I think all of the first eight amendments have several clauses that are unrelated (e.g., the 5th Am talks about grand jury presentment, double jeopardy, takings and other matters that have nothing to do with one another). The way I see it, the 4th Am actually has two clauses that have something to do with one another (both have to do with searches by the government), but one has to do with the reasonableness of the search, while the second imposes a limit on the ability of the government issuing a warrant to protect the police from liability.
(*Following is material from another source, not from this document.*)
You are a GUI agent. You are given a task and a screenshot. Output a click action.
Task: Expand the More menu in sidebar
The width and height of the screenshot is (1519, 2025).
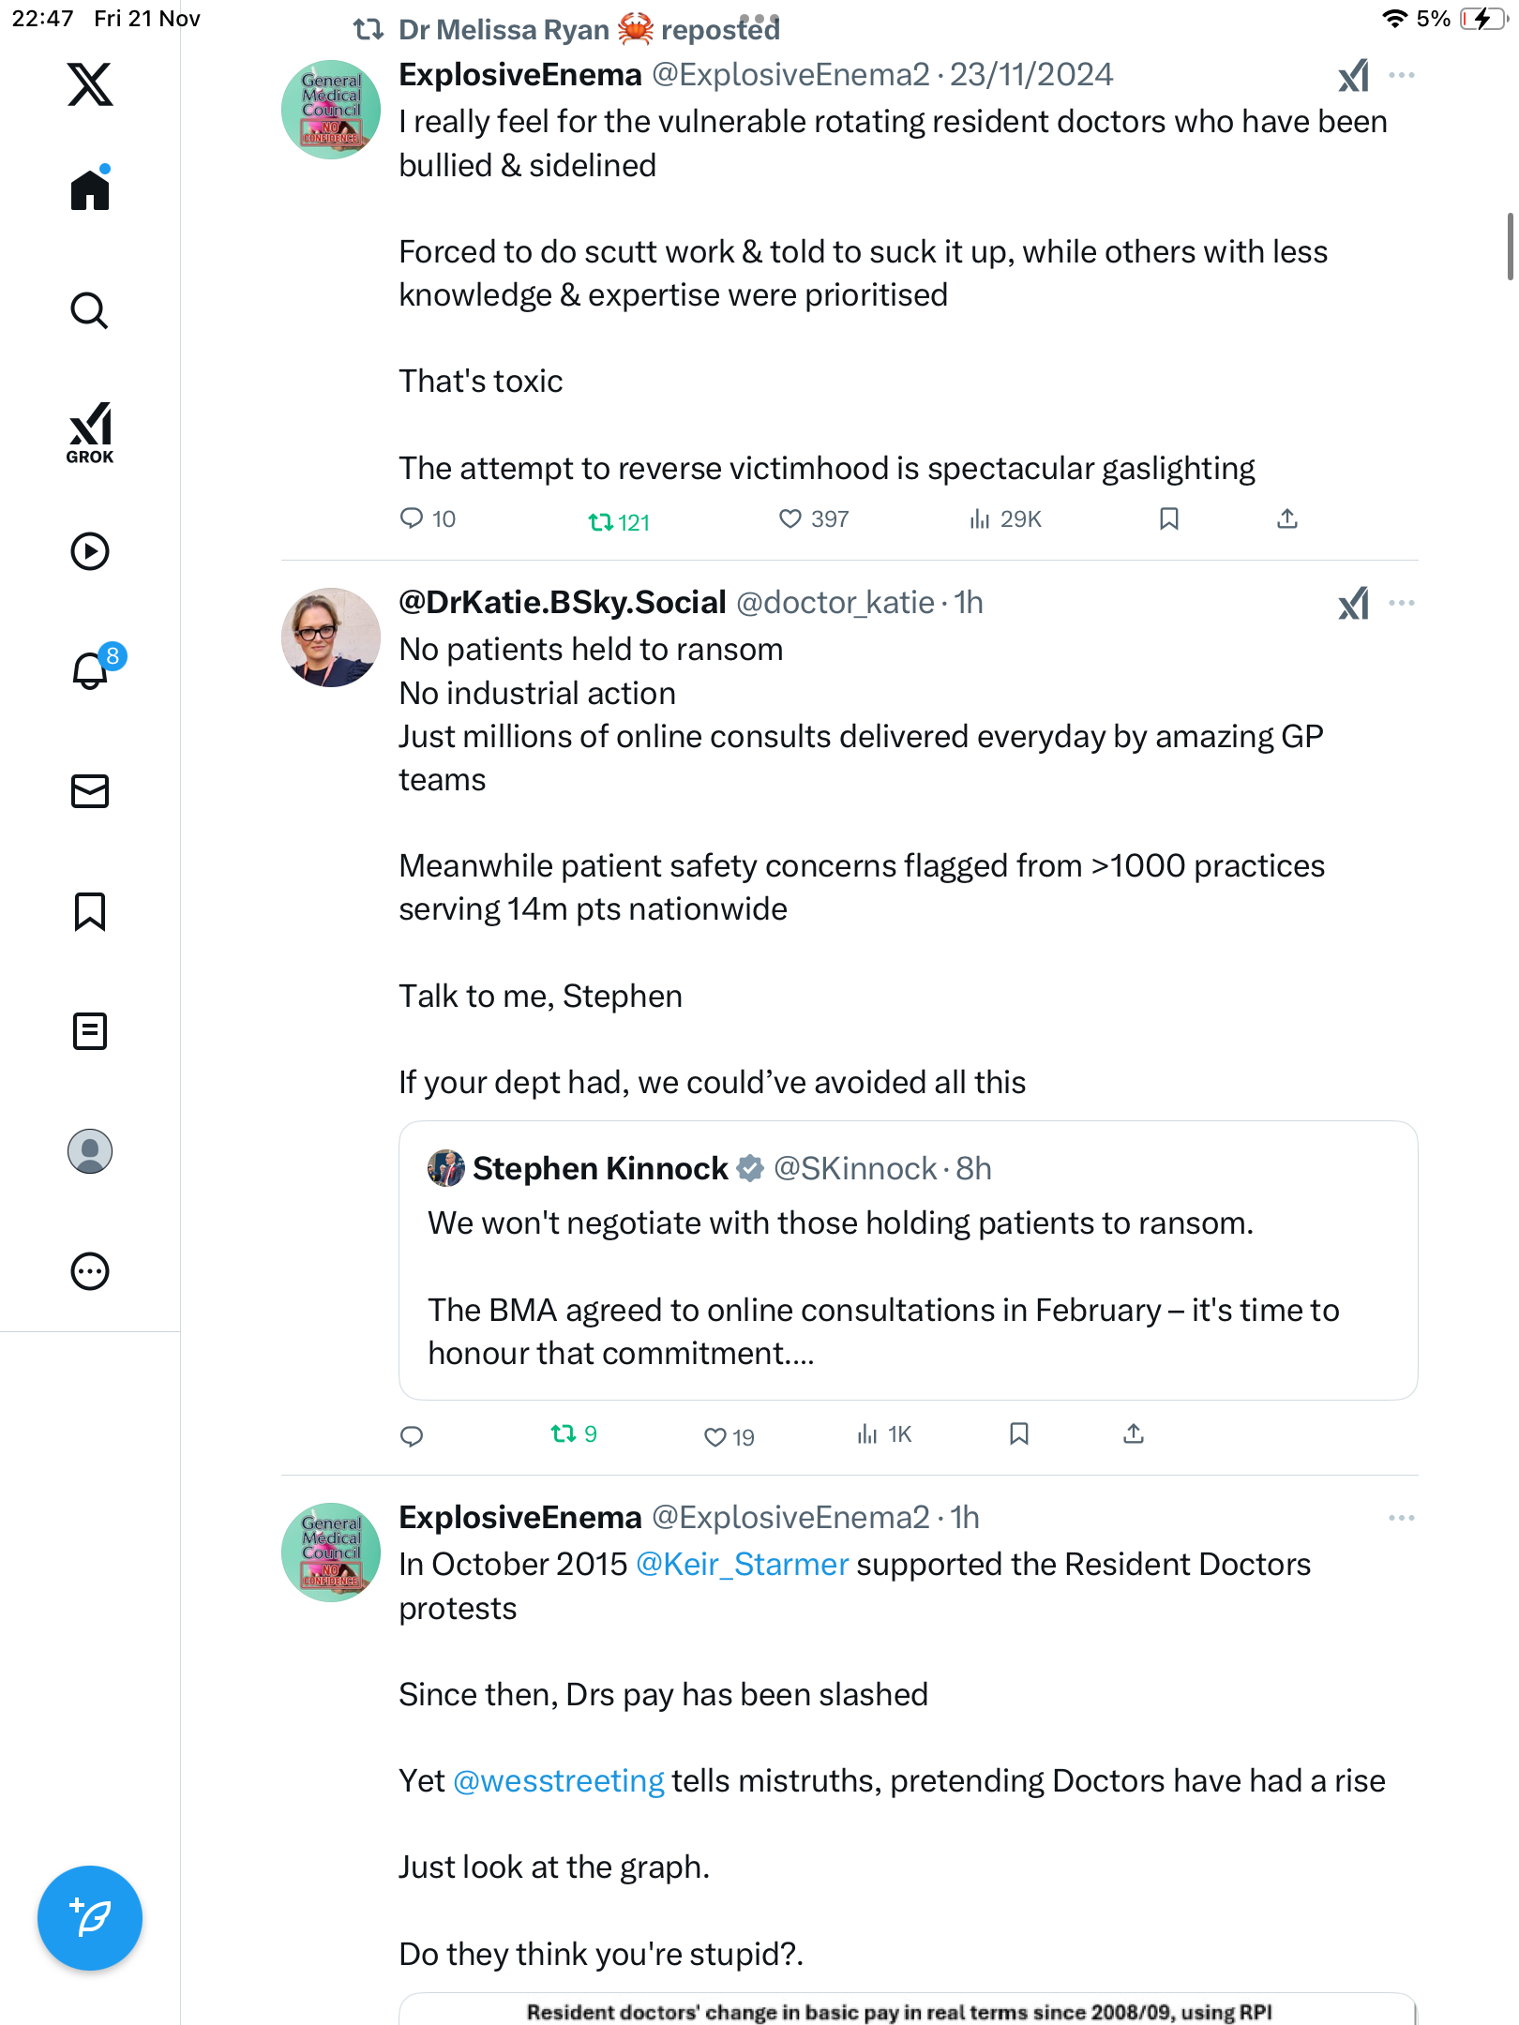point(90,1271)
I will grant you that if there is probable cause and specificity and a judge thus issues a warrant, it would be very difficult to argue that such ensuing search would not be reasonable, but that does not mean that the opposite is true (that a warrantless search is per se unreasonable).
87 posted on
11/09/2005 6:32:58 AM PST by
AuH2ORepublican
(http://auh2orepublican.blogspot.com/)
To: AuH2ORepublican
but one has to do with the reasonableness of the search, while the second imposes a limit on the ability of the government issuing a warrant to protect the police from liability.
I have searched both the Federalist and Anti-Federalist papers and have found no support for your position. I have, however, found a wealth of support in the anti_federalist papers to support my position. In fact, a couple of states, PA being the most vocal, would not enter into the agreement without the guarantee to be free from search and/or seizor without a warrant supported by evidence. I find absolutely no evidence that they though a warrant to be evil, but have found where they found searches unsupported by a warrant that had supporting evidence to be - and I quote - "grievous and oppressive"
If you have any supporting evidence I would be interested in hearing it.